Jericho Brown, Emory’s Winship Distinguished Research Professor in Creative Writing, has won the Pulitzer Prize for Poetry for his latest collection, “The Tradition.”
The 2020 Pulitzer Prizes were announced via video May 4. The prize for poetry is given annually to a “distinguished volume of original verse by an American author.” In selecting Brown’s book for the honor, the Pulitzer board called it “a collection of masterful lyrics that combine delicacy with historical urgency in their loving evocation of bodies vulnerable to hostility and violence.”.
“I have known about the Pulitzer Prize and understood its prestige since I was in elementary school and Rita Dove won it,” Brown says. “And I’m so glad I understood it as one of the possibilities for a writer even when I was a kid.
“Understanding it as a possibility doesn’t mean I ever expected to win it, and getting the news that I won is the very best thing to happen to me in 2020 by far,” he adds. “I didn’t expect to win it because when I write my poems I mean to be as subversive and radical as possible.”

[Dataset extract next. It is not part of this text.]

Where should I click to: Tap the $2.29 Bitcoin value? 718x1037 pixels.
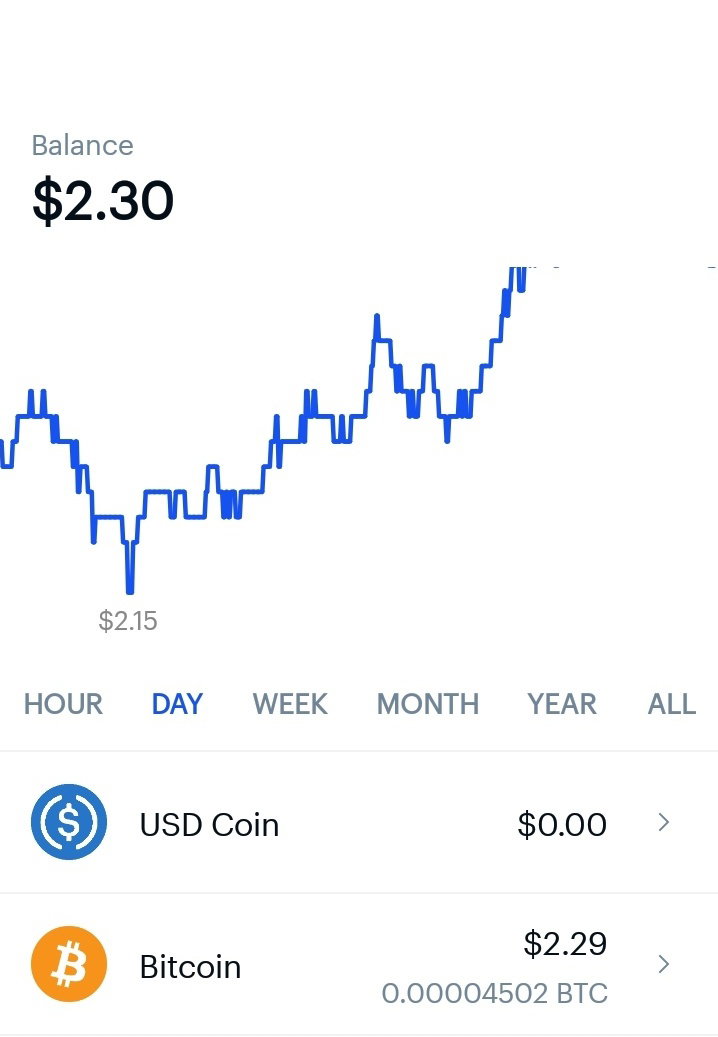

Since being published in April 2019, “The Tradition” has received glowing reviews lauding Brown’s “compelling and forceful” brilliance for raising “imperative questions” that capture the intimate stakes in broader worries about safety, terror, freedom and love.

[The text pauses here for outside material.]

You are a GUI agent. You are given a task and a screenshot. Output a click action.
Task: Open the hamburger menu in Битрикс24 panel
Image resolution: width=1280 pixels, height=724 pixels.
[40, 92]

Brown invented a new poetic form called the “duplex” to challenge the existing rules of poetry while his words challenged the contradictory myths and culture of the nation.
The Pulitzer is the latest honor for Brown, who previously has been named the recipient of a Whiting Writers Award, a National Endowment for the Arts Fellowship and a Guggenheim Fellowship. He was a finalist for the 2019 National Book Award for Poetry.